### INSTRUCTIONS FOR THE TASK
Work through the entries below and report how many lines include "agent". The number alone is the answer.

┌──

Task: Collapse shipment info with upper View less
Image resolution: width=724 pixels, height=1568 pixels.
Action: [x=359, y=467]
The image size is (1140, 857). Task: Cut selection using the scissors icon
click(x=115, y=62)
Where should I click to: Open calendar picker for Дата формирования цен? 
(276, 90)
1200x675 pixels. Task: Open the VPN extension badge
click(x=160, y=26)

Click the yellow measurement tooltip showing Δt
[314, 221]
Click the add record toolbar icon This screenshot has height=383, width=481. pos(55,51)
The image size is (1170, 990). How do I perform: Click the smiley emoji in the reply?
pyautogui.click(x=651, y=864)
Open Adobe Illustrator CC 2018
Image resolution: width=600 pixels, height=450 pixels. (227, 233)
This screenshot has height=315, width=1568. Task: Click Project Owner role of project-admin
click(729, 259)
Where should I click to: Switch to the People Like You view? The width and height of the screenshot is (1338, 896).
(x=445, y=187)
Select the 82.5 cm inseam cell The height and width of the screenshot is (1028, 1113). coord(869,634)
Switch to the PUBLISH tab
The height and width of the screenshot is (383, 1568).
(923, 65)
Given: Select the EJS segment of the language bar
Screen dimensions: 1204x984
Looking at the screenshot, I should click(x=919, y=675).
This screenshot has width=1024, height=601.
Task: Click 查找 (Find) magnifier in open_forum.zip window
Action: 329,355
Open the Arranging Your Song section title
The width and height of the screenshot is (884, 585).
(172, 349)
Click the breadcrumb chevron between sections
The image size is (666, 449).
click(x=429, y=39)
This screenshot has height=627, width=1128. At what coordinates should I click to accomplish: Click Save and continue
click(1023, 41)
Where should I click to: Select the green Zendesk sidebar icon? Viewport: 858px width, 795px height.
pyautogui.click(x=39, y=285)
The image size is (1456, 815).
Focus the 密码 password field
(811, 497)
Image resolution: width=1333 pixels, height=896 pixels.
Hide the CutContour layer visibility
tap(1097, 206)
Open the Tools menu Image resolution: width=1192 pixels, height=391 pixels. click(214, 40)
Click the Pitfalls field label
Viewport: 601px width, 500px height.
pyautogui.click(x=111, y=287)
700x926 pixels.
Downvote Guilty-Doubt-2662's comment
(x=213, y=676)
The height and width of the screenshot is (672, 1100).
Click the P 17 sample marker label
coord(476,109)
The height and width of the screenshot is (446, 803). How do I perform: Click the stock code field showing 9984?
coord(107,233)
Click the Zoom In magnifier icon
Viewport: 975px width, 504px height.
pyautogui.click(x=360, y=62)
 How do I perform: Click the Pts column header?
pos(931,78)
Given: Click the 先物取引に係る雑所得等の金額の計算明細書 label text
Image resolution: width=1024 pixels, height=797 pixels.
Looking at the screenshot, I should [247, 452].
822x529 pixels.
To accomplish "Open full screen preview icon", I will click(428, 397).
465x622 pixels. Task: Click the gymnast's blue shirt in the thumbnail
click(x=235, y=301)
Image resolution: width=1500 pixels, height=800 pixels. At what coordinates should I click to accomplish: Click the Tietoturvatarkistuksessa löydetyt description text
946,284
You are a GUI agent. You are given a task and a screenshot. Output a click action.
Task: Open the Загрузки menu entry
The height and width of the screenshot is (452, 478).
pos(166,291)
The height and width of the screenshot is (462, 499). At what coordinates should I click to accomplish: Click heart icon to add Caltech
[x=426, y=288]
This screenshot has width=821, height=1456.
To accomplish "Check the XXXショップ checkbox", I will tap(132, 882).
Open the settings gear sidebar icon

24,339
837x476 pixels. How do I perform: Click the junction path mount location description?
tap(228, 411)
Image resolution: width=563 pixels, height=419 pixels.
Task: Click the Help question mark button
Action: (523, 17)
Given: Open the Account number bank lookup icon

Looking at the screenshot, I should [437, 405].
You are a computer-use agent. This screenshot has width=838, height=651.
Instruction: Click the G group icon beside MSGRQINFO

└──

### RESULT OF THIS EXERCISE
2